### Exercise description
Return these lines verbatim, beginning with the line containing "The height and width of the screenshot is (896, 1344)." and ending after the line containing "pyautogui.click(x=601, y=344)".

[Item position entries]
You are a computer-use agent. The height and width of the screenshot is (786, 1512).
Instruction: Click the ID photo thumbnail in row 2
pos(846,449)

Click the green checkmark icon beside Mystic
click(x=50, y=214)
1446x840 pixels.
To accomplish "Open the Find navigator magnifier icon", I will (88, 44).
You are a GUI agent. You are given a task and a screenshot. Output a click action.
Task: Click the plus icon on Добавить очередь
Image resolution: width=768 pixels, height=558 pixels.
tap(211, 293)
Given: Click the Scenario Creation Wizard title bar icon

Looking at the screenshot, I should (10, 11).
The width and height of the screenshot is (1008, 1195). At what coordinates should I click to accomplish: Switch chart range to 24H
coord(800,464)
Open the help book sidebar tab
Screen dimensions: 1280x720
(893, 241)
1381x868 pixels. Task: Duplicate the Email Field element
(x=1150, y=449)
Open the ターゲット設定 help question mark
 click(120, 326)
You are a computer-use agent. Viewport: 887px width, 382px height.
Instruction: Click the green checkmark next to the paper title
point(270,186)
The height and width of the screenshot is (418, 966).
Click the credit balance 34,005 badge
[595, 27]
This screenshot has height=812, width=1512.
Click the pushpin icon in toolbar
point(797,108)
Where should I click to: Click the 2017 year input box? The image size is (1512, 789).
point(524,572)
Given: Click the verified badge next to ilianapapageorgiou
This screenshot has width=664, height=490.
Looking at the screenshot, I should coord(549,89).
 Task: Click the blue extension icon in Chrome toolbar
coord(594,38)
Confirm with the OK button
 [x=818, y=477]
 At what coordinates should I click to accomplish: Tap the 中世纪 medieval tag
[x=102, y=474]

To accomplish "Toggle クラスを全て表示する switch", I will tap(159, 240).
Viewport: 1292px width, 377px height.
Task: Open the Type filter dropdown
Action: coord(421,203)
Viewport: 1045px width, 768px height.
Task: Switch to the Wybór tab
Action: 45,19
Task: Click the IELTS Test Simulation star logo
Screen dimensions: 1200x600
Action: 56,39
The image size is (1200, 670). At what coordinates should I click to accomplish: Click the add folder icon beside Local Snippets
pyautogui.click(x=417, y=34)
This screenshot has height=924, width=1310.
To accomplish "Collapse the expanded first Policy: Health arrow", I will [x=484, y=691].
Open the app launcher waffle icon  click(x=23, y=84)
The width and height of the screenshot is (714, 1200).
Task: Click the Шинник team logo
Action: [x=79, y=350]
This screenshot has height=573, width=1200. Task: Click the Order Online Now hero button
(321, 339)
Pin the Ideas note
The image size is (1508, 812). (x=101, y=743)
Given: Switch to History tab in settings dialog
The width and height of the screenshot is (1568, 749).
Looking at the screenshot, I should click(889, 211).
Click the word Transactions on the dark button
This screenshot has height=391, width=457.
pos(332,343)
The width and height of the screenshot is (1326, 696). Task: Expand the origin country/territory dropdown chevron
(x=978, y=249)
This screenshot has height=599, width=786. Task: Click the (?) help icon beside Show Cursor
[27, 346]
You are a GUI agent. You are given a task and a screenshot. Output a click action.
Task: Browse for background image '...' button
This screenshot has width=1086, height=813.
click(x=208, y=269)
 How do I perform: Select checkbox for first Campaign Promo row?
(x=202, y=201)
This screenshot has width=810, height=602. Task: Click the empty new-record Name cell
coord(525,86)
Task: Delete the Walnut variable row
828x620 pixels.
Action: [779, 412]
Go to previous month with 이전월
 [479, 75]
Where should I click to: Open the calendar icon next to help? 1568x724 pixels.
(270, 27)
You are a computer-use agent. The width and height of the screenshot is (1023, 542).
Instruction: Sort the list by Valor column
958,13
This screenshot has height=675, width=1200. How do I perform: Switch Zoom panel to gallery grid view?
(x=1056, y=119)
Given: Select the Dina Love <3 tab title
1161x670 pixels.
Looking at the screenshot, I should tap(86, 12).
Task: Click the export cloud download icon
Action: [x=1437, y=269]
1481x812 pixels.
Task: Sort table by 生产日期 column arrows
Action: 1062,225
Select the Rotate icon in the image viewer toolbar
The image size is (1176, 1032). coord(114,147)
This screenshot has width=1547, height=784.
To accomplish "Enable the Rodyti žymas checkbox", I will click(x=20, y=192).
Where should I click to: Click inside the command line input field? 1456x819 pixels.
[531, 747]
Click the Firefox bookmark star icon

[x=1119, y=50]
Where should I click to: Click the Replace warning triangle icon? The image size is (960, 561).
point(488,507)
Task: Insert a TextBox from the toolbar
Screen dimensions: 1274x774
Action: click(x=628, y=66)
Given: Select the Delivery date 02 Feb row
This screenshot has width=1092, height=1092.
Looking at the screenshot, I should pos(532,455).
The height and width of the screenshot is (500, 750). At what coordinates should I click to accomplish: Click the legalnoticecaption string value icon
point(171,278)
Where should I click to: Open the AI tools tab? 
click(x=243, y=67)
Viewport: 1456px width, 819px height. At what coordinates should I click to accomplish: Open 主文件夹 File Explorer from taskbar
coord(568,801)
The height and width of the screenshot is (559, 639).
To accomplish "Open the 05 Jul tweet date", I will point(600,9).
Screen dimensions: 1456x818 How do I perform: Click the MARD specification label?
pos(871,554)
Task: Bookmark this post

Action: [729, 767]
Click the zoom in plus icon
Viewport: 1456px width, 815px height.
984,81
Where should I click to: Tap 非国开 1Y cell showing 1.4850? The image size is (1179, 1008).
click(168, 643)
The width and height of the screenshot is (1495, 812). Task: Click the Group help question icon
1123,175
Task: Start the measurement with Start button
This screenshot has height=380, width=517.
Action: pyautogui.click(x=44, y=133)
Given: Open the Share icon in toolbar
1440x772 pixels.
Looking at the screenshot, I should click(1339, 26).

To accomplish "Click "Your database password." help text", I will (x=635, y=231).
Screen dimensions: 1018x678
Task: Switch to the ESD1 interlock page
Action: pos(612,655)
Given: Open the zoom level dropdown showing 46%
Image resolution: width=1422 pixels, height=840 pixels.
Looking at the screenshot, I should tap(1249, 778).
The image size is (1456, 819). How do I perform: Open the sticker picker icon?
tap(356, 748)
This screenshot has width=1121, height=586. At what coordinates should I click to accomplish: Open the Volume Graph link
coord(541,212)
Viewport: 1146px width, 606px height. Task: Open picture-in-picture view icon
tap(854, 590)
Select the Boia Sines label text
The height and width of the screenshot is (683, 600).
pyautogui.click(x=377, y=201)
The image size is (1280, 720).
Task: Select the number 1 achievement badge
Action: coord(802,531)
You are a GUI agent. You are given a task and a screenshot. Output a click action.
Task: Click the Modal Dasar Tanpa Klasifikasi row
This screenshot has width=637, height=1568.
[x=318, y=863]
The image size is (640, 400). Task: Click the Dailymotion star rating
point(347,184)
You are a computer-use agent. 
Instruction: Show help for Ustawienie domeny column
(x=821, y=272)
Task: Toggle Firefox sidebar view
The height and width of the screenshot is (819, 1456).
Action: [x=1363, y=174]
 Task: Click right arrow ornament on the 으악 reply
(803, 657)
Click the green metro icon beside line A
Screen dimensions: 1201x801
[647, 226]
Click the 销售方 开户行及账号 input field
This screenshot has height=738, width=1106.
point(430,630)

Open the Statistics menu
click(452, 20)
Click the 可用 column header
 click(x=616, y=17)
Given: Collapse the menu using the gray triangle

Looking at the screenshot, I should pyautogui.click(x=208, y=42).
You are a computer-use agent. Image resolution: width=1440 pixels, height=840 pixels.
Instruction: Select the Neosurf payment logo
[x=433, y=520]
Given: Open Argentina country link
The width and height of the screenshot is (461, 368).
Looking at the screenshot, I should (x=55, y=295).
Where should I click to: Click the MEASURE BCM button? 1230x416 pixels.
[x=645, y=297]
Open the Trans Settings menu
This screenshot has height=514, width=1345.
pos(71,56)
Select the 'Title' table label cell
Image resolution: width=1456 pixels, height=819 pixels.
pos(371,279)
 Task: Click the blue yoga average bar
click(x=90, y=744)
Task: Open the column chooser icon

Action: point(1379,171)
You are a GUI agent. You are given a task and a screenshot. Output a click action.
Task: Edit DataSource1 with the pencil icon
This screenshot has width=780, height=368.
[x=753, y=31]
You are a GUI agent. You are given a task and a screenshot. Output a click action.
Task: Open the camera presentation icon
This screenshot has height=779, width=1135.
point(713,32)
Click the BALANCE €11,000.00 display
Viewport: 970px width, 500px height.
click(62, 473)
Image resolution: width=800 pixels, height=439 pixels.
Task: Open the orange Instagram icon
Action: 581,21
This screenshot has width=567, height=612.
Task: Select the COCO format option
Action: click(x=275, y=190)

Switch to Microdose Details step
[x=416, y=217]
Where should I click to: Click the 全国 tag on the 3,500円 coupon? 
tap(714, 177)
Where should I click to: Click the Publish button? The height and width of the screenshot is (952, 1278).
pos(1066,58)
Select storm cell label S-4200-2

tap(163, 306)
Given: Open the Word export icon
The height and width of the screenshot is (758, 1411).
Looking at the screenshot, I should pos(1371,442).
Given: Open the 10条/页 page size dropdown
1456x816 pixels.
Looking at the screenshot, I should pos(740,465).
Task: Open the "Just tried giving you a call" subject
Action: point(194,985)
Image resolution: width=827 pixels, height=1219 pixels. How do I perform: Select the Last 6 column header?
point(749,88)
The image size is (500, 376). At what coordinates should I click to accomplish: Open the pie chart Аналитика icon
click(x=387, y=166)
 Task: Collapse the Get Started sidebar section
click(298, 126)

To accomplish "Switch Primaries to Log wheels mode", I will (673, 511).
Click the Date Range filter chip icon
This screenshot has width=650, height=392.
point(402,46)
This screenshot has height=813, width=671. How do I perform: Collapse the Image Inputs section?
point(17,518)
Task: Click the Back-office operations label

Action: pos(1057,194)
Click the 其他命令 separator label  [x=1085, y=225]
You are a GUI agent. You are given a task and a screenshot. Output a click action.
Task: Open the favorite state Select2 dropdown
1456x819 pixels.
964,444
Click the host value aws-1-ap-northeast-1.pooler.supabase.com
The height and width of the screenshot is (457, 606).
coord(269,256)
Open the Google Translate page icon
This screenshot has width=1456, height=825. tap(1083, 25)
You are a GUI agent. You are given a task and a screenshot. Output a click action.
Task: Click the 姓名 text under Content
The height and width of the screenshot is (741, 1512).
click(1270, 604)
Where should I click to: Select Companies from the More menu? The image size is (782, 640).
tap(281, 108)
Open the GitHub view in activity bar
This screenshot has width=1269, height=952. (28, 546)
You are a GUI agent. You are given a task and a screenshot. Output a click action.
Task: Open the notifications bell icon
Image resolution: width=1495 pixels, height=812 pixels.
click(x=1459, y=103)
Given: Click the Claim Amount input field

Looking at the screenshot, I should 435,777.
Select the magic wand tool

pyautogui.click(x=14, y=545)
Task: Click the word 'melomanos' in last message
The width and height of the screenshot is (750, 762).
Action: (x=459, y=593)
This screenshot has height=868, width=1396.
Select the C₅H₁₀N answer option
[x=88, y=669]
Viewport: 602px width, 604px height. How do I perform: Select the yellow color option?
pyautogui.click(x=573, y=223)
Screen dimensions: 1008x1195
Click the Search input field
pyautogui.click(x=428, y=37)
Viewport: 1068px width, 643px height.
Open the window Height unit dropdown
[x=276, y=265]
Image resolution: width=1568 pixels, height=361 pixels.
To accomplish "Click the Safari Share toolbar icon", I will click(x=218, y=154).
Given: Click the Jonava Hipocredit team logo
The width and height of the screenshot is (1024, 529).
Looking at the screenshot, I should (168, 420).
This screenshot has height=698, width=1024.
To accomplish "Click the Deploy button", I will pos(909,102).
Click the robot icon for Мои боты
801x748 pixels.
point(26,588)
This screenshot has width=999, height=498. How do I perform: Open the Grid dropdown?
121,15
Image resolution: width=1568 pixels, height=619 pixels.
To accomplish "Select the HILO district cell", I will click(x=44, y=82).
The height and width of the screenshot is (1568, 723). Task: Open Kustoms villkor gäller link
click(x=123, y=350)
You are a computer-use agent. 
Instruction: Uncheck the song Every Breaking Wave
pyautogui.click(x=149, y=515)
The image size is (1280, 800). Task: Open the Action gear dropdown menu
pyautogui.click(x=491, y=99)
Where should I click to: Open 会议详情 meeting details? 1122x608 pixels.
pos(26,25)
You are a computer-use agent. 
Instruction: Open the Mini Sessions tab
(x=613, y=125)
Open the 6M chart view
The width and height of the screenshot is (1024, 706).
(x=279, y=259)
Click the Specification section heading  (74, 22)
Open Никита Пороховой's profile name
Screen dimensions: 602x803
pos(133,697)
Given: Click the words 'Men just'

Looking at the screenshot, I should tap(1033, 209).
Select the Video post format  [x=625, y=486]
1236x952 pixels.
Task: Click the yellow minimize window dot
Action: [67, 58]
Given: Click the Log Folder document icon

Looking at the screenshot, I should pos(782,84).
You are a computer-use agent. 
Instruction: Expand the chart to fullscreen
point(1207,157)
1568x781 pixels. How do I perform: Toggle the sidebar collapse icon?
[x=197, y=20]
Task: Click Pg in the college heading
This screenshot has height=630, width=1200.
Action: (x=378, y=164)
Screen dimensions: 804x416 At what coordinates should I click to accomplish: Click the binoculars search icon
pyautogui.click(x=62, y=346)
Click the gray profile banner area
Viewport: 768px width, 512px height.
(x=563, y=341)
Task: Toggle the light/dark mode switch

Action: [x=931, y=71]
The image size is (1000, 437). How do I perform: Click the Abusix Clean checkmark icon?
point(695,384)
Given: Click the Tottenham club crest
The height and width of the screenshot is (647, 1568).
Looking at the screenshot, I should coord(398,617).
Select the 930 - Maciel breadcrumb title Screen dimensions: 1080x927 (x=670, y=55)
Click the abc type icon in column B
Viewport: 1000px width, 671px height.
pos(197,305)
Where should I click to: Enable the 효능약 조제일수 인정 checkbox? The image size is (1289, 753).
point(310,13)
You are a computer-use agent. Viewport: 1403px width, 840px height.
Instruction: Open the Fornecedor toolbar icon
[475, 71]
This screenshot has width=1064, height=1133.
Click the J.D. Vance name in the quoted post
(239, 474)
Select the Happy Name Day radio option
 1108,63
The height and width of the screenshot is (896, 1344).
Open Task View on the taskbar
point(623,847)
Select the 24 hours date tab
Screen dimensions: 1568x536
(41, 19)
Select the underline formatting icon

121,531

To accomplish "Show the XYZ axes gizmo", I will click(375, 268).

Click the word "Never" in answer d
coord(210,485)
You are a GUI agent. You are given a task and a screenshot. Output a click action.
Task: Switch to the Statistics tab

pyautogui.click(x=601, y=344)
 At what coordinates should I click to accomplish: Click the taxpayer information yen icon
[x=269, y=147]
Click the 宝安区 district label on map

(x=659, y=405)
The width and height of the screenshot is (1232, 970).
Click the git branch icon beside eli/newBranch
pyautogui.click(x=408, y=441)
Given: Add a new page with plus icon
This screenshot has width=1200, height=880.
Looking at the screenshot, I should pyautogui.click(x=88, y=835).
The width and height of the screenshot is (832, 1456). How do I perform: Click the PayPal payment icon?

### Task result
The height and width of the screenshot is (896, 1344).
Open Task View on the taskbar
point(623,847)
Select the 24 hours date tab
Screen dimensions: 1568x536
(41, 19)
Select the underline formatting icon

121,531

To accomplish "Show the XYZ axes gizmo", I will click(375, 268).

Click the word "Never" in answer d
coord(210,485)
You are a GUI agent. You are given a task and a screenshot. Output a click action.
Task: Switch to the Statistics tab

pyautogui.click(x=601, y=344)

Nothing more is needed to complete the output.